Hoppertunity (SCRATCHED)

Hoppertunity was named because the owner decided to add letters in front of the word “opportunity” and thought this sounded cool. He was wrong. He also attempted to misspell opportunity in order to throw people off track. It didn’t work. Hoppertunity is also scratched and out of the Derby already. Coincidence? Of course not.

Dance with Fate (20-1)

Is it too much to ask for this horse to dance it’s way to the starting gate? Really, this is tough to call from the name alone. I mean, on the one hand, the name is definitely better than a lot of these other names. However, what if the fated dance of Dance with Fate is the Macarena?

Chitu (20-1)

Even can’t help us here. Never name anything Chitu. Unless the thing you are naming has sworn vengeance upon you already and you are hedging your bets.

Medal Count (20-1)

This is a strong, powerful horse name. I would guess there are two main methods behind naming a horse successfully. A very entertaining name, or, coming up with a name that you believe will still hold up when people wikipedia that horse in 22 years. Medal Count doesn’t pass that first test, but, I feel like it succeeds in the latter.

Tapiture (15-1)

When you google “Tapiture meaning” the first entry that comes up leads to This is a very exciting development. The allure of this horse being what’s hot in the streets only lasts for but a fleeting moment, as the meaning itself is rather lackluster.

Intense Holiday (12-1)

Really? You can’t just merge with Harry and come up with Harry’s Intense Holiday? This is not high level stuff here.

Commanding Curve (50-1)

If the owner of this horse chose this name because, and he most certainly did, horse race tracks have curves and he desires this horse to command said curves, then this horse should immediately find itself removed from the Derby. Or, at least forced to run the race while wearing a ridiculously big hat. Why hasn’t that happened yet?

Candy Boy (20-1)

Hey, I wonder if someone will use a headline involving the word “sweet” if Candy Boy wins the Kentucky Derby.
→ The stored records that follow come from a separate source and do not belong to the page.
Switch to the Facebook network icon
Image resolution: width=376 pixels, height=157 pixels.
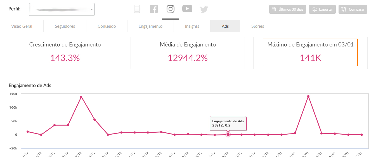(153, 9)
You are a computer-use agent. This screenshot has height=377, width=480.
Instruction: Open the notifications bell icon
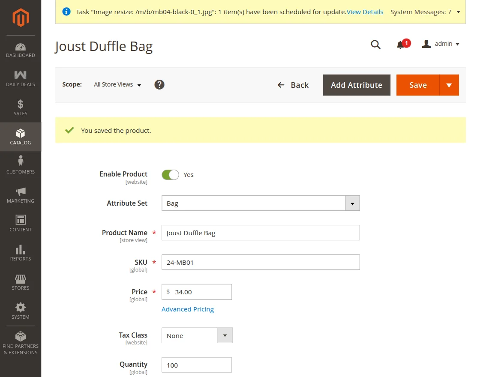400,45
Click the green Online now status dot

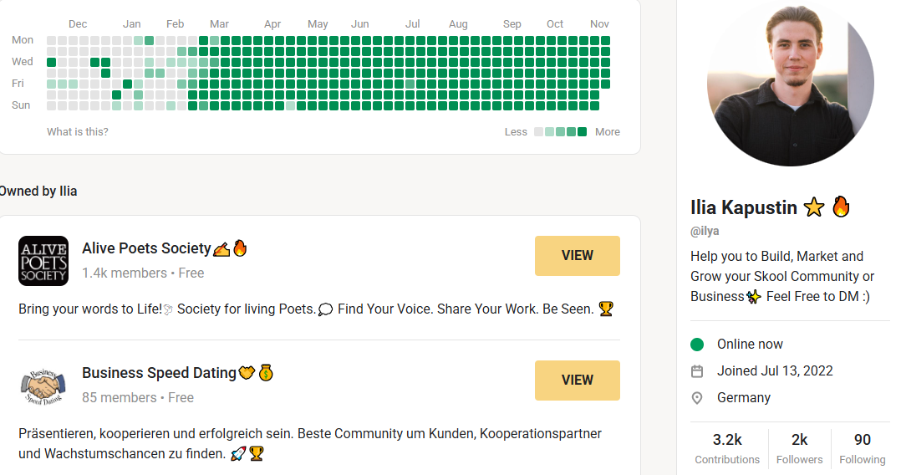click(697, 345)
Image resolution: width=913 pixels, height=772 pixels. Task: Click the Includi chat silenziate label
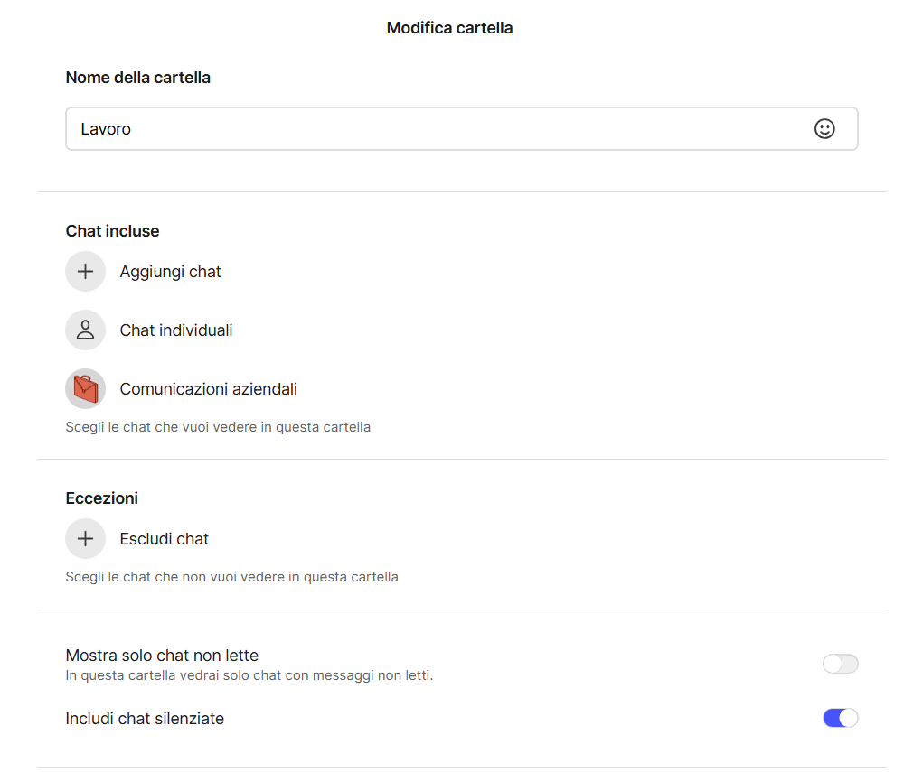tap(145, 719)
Oh, you mean someone would be everyone?

Ride on Curlin (15-1)

So, this horse is named “Ride on Curlin” because the father of this horse was named “Curlin.” Which makes this name rather disappointing. I would have accepted any of the following sequel based names:

Curlin 2: Electric Boogaloo

Curlin 2: The Secret of the Ooze

Curlin 2: The Second One

Curlin 2: Cruise Control

Curlin 2: The Legend of Curly’s Gold

Wicked Strong (8-1)

This horse was originally named Boston Strong, but, apparently that is trademarked by David Ortiz. So, this name came about because Boston people always make everyone chuckle when they say Wicked. This also marks Pedro Martinez’s first appearance as a jockey in the Kentucky Derby.

Pablo Del Monte

This horse is not currently in the race. I don’t know the selection criteria, but, I’m sure, “being named after a company known for Lite Pear Halves” does not help you get off the sidelines and onto the track.